## [Exercise material]
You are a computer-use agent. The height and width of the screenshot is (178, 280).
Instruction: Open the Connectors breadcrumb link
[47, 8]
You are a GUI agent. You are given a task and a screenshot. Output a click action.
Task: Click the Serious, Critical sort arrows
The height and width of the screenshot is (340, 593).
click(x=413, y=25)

...

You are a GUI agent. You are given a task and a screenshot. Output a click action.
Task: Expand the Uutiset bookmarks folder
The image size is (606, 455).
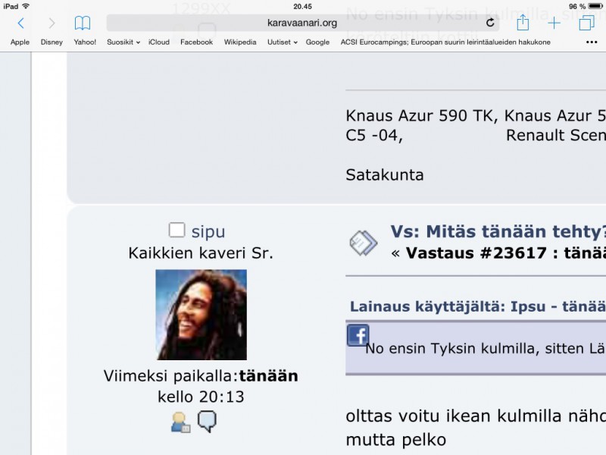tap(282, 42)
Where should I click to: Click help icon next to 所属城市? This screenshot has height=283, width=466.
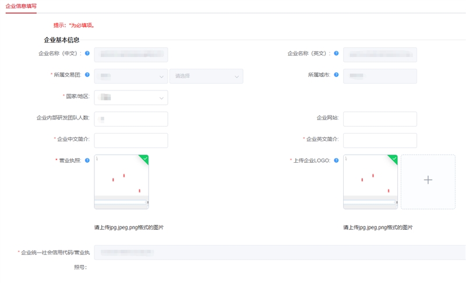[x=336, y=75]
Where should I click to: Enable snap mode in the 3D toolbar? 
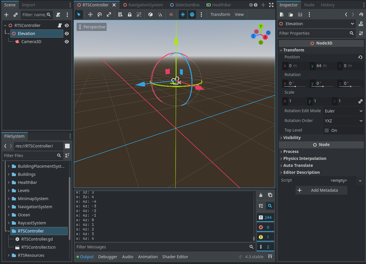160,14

...

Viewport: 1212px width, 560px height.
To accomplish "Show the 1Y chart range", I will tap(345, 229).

## [Task details]
Here the output must be the lines above from the line with "You are a computer-use" to the line with "Task: Click the Serious, Critical sort arrows", both included, duplicated word for word and nothing else.

## [Output]
You are a computer-use agent. The height and width of the screenshot is (178, 280).
Instruction: Open the Connectors breadcrumb link
[47, 8]
You are a GUI agent. You are given a task and a screenshot. Output a click action.
Task: Click the Serious, Critical sort arrows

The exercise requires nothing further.